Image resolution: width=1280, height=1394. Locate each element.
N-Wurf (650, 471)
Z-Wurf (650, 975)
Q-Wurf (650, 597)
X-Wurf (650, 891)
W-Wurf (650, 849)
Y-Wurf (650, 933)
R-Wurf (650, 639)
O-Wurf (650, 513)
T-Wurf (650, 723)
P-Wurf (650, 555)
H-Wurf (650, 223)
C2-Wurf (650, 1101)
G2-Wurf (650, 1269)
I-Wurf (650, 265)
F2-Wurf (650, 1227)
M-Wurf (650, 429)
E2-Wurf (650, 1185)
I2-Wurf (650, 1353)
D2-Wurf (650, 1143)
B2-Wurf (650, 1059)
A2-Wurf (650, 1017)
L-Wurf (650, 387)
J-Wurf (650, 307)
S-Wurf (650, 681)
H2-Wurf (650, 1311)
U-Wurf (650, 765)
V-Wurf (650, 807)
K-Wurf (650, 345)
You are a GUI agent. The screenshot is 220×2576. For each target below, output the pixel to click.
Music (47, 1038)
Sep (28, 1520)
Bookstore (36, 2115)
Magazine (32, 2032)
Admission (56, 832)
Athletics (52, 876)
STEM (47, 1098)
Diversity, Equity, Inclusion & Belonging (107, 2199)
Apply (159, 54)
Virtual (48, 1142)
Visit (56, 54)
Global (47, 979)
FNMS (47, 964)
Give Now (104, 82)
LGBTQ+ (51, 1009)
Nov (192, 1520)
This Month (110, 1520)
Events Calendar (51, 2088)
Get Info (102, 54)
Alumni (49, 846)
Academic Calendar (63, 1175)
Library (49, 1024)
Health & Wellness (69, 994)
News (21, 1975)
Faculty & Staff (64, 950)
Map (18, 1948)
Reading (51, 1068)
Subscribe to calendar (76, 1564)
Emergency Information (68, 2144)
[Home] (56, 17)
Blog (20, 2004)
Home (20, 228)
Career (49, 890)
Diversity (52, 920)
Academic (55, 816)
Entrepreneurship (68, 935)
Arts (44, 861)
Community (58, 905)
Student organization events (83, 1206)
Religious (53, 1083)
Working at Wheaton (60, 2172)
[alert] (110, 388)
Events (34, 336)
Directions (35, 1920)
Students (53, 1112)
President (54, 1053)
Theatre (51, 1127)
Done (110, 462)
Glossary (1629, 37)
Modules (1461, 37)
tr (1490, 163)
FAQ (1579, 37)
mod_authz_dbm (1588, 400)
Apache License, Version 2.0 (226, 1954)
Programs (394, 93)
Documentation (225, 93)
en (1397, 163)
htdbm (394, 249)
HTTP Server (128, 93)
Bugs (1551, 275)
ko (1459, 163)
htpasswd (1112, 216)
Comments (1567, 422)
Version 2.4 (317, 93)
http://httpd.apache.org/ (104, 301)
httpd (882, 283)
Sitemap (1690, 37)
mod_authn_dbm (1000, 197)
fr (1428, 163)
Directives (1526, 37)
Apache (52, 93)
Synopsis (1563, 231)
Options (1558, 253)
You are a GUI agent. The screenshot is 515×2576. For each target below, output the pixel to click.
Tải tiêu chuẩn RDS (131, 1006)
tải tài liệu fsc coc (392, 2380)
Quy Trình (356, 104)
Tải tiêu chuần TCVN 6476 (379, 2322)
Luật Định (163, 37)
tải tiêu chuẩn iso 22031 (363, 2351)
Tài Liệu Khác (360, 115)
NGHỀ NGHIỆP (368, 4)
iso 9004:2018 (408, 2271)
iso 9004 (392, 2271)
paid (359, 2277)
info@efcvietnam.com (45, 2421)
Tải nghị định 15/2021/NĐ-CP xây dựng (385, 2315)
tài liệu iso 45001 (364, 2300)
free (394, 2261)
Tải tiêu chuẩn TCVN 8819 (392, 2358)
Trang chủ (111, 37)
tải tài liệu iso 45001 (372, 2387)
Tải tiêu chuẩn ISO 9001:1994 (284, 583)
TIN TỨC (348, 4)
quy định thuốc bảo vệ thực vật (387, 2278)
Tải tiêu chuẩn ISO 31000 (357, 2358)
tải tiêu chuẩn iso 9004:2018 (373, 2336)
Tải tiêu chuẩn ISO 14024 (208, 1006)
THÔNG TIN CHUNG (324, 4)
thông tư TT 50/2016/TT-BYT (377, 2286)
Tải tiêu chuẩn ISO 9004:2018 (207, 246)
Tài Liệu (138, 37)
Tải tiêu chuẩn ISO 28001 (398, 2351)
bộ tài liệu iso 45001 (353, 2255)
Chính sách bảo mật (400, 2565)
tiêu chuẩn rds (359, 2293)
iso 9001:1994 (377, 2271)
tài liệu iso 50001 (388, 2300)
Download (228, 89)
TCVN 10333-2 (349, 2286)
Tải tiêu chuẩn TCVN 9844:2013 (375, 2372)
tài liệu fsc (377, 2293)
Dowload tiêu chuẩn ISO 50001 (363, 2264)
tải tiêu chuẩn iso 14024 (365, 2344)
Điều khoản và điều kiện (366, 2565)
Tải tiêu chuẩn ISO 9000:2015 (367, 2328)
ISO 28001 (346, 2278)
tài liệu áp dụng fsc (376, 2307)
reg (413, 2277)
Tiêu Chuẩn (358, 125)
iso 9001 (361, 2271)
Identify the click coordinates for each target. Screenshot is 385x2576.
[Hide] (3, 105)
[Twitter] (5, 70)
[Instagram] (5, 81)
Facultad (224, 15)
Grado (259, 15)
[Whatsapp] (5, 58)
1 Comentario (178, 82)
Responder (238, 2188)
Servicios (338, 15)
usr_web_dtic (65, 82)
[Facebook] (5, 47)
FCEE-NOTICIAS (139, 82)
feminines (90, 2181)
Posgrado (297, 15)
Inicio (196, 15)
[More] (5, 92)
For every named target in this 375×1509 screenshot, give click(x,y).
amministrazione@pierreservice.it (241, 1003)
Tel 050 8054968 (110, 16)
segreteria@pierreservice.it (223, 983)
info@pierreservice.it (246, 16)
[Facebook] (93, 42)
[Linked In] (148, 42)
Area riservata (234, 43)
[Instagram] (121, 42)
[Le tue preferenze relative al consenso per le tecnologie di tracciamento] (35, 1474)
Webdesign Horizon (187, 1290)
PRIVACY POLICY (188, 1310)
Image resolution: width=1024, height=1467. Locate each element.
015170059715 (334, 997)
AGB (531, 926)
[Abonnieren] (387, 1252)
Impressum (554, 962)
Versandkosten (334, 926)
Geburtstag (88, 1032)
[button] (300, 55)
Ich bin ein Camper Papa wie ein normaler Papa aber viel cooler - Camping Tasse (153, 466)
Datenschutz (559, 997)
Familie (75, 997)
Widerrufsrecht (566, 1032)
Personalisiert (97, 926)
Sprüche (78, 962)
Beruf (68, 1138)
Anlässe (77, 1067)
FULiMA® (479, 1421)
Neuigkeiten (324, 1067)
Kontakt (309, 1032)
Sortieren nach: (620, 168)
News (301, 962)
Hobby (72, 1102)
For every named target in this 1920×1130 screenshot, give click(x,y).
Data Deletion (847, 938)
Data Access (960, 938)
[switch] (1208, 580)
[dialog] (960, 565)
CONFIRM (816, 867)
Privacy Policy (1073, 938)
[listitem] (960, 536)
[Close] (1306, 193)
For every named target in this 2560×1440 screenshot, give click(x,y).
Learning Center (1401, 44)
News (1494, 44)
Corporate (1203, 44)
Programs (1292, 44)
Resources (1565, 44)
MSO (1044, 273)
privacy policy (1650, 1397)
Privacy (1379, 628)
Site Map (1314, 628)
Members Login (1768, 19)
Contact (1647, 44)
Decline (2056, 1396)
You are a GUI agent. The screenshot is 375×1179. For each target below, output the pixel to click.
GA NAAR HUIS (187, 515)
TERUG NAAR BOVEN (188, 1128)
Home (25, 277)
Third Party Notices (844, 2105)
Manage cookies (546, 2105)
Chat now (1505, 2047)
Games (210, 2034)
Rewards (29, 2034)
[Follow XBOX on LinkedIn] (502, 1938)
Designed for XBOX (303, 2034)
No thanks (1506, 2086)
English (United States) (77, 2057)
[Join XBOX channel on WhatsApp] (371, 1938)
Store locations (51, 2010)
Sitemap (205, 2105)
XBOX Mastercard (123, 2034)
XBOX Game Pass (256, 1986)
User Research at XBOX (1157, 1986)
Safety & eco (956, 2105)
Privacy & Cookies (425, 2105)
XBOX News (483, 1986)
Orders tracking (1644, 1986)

◆ TASK OBJECTIVE: The response should hold exactly the lines starting at the line with "You are a GUI agent. The screenshot is 220×2576." and ending at the line with "Library (49, 1024)", and no other line of the material above.

◆ ANSWER TO THE EXERCISE:
You are a GUI agent. The screenshot is 220×2576. For each target below, output the pixel to click.
Music (47, 1038)
Sep (28, 1520)
Bookstore (36, 2115)
Magazine (32, 2032)
Admission (56, 832)
Athletics (52, 876)
STEM (47, 1098)
Diversity, Equity, Inclusion & Belonging (107, 2199)
Apply (159, 54)
Virtual (48, 1142)
Visit (56, 54)
Global (47, 979)
FNMS (47, 964)
Give Now (104, 82)
LGBTQ+ (51, 1009)
Nov (192, 1520)
This Month (110, 1520)
Events Calendar (51, 2088)
Get Info (102, 54)
Alumni (49, 846)
Academic Calendar (63, 1175)
Library (49, 1024)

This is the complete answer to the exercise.